#### Task prompt
Only the lines from the line containing "[open search tool] (887, 38)" to the end of the records, both included, belong in the answer, copied exactly.

#### Listed records
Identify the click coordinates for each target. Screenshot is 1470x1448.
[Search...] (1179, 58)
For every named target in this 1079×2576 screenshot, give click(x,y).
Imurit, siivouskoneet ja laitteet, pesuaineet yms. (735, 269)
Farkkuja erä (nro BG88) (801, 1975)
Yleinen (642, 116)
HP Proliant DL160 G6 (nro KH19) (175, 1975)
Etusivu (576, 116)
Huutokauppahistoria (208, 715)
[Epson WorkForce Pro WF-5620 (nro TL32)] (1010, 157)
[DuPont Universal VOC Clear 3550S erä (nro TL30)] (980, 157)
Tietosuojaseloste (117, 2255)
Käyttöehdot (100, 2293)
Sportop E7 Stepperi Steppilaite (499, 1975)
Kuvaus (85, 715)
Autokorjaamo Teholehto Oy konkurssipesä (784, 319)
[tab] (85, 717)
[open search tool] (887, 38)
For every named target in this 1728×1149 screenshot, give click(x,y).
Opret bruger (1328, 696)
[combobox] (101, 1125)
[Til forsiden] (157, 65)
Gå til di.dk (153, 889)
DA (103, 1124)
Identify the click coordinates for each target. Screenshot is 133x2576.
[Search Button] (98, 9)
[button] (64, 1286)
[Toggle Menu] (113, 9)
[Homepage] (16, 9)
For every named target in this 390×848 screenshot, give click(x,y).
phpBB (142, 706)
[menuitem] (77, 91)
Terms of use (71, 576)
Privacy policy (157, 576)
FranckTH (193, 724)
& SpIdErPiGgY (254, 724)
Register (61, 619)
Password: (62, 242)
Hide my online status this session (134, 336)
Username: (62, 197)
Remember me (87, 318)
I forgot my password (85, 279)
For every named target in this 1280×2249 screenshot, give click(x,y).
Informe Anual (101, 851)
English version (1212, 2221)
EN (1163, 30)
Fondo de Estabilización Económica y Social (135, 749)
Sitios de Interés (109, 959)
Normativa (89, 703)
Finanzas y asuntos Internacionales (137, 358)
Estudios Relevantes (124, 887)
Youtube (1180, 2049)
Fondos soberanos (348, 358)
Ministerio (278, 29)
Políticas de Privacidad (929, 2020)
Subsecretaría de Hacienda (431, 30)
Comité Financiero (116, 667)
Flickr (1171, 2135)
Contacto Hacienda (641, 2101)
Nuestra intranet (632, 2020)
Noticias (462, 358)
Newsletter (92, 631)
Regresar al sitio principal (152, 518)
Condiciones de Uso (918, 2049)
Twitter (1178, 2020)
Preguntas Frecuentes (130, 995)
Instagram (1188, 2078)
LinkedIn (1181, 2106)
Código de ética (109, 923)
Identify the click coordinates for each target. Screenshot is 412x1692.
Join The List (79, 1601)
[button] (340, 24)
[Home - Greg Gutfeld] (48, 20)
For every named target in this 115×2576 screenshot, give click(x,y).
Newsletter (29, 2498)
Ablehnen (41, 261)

#### Worked solution
[open search tool] (887, 38)
For every named target in this 1728×1149 screenshot, give click(x,y).
Opret bruger (1328, 696)
[combobox] (101, 1125)
[Til forsiden] (157, 65)
Gå til di.dk (153, 889)
DA (103, 1124)
Identify the click coordinates for each target. Screenshot is 133x2576.
[Search Button] (98, 9)
[button] (64, 1286)
[Toggle Menu] (113, 9)
[Homepage] (16, 9)
For every named target in this 390×848 screenshot, give click(x,y).
phpBB (142, 706)
[menuitem] (77, 91)
Terms of use (71, 576)
Privacy policy (157, 576)
FranckTH (193, 724)
& SpIdErPiGgY (254, 724)
Register (61, 619)
Password: (62, 242)
Hide my online status this session (134, 336)
Username: (62, 197)
Remember me (87, 318)
I forgot my password (85, 279)
For every named target in this 1280×2249 screenshot, give click(x,y).
Informe Anual (101, 851)
English version (1212, 2221)
EN (1163, 30)
Fondo de Estabilización Económica y Social (135, 749)
Sitios de Interés (109, 959)
Normativa (89, 703)
Finanzas y asuntos Internacionales (137, 358)
Estudios Relevantes (124, 887)
Youtube (1180, 2049)
Fondos soberanos (348, 358)
Ministerio (278, 29)
Políticas de Privacidad (929, 2020)
Subsecretaría de Hacienda (431, 30)
Comité Financiero (116, 667)
Flickr (1171, 2135)
Contacto Hacienda (641, 2101)
Nuestra intranet (632, 2020)
Noticias (462, 358)
Newsletter (92, 631)
Regresar al sitio principal (152, 518)
Condiciones de Uso (918, 2049)
Twitter (1178, 2020)
Preguntas Frecuentes (130, 995)
Instagram (1188, 2078)
LinkedIn (1181, 2106)
Código de ética (109, 923)
Identify the click coordinates for each target. Screenshot is 412x1692.
Join The List (79, 1601)
[button] (340, 24)
[Home - Greg Gutfeld] (48, 20)
For every named target in this 115×2576 screenshot, give click(x,y).
Newsletter (29, 2498)
Ablehnen (41, 261)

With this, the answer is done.